BY Casandra Bentivoglio & Katelyn Thomas

The Aux Vivres restaurant chain is doing what it can to eliminate waste. But co-owner Mike Makhan says it isn’t easy.

“Some of the struggles that we are facing with trying to become a company that is zero waste is the complexity involved in finding the solutions to various problems.”

Makhan says that the restaurants partner with Compost Montreal to get rid of all the food scraps from their central kitchen, but it’s costly and takes a lot of organization.

“This is a problem that is expensive,” says Makham. “We need to find lower cost solutions for composting, for becoming zero waste, for packaging issues. In order to get to zero waste, it needs to be affordable.”

A map of Montreal illustrating the composting progress of each borough based on data from the City of Montreal’s website. Media by Casandra Bentivoglio.

Montreal plans on becoming completely zero waste by 2030. Their plan includes targeting six areas: reducing at the source, collecting organic materials, collecting recyclable material, increasing citizen participation, and economic innovation.

According to Second Harvest, Canada’s largest food rescue organization, 60 per cent of all food produced in Canada is wasted. Second Harvest also notes that 32 per cent of that waste is avoidable.

Martin Vézina, head of communications of Quebec’s Restaurant Association, says that it is possible to be zero waste. However it would take a lot of support from the city to make it work.


Food being thrown away. Photo by Katelyn Thomas.

“Concerning food waste, we’re ready [to be zero waste]. We’re just waiting for the city to provide the brown bins [for compost],” he says. “Restaurants don’t often waste their food. It’s not very economic to let food go to waste.”

Data entries —

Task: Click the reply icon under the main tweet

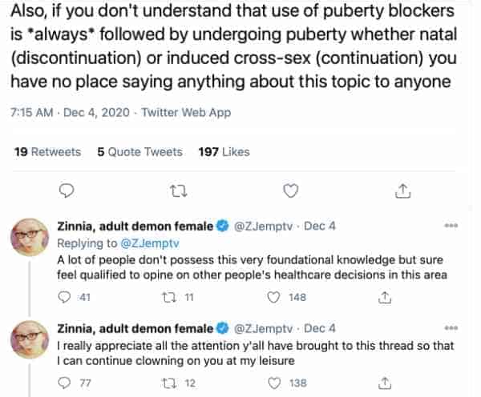Action: (x=67, y=191)
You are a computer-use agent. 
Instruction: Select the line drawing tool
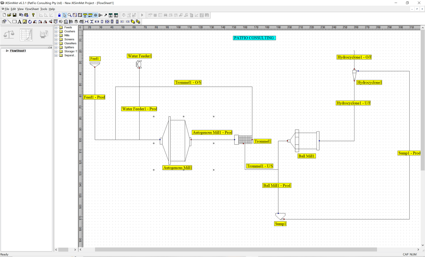9,22
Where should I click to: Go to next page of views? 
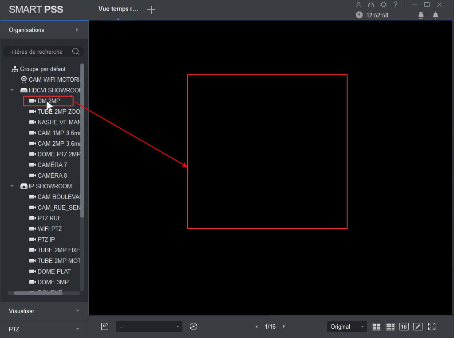(x=284, y=326)
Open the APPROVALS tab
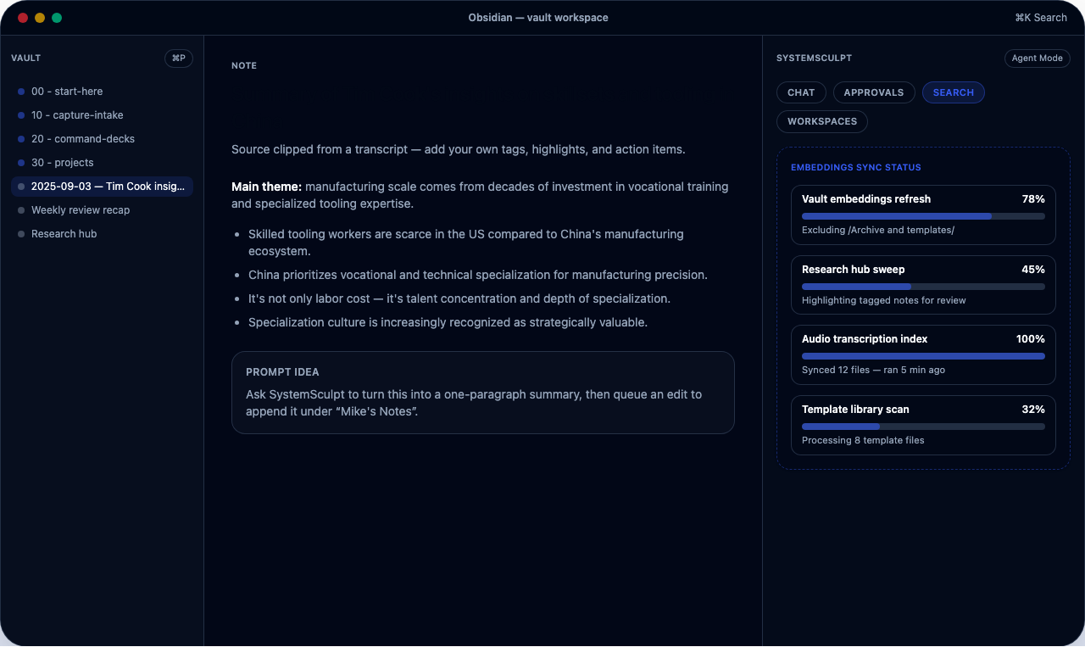The image size is (1085, 647). [874, 92]
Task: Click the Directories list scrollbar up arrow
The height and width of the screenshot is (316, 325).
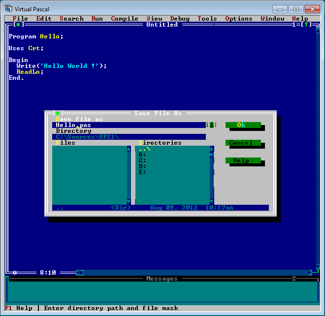Action: click(x=212, y=149)
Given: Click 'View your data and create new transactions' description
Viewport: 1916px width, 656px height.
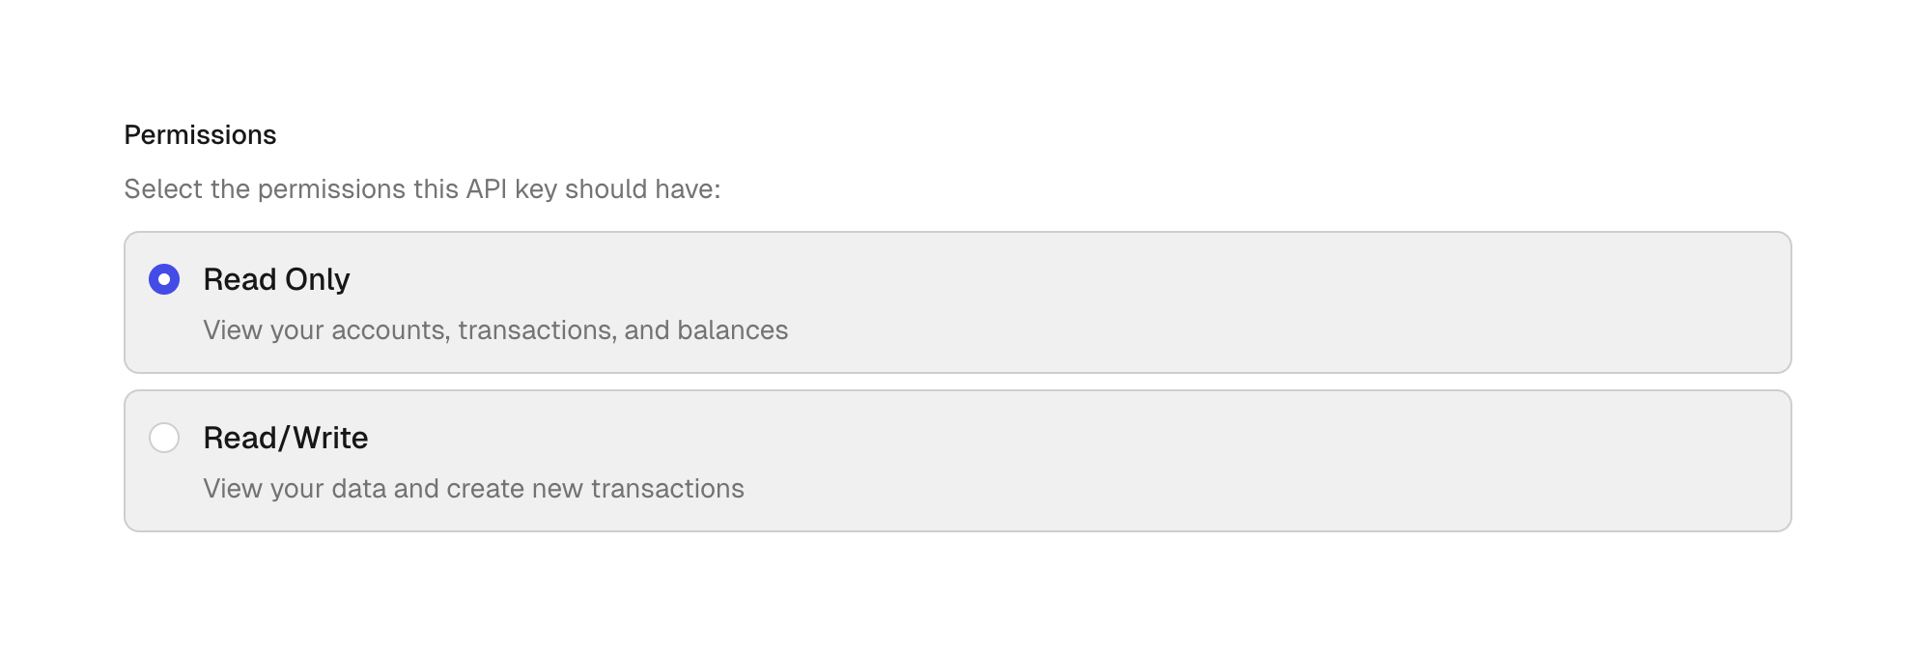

Given instruction 1 — According to the article on restaurant food waste, by what year does Montreal plan to become completely zero waste?
Given instruction 2 — Rewrite the passage of the article on restaurant food waste starting at "Makhan says that" and ending at "by Casandra Bentivoglio.", substituting "a compost collection service" for "Compost Montreal".

Correct output 1 — 2030

Correct output 2 —
Makhan says that the restaurants partner with a compost collection service to get rid of all the food scraps from their central kitchen, but it’s costly and takes a lot of organization.

“This is a problem that is expensive,” says Makham. “We need to find lower cost solutions for composting, for becoming zero waste, for packaging issues. In order to get to zero waste, it needs to be affordable.”

A map of Montreal illustrating the composting progress of each borough based on data from the City of Montreal’s website. Media by Casandra Bentivoglio.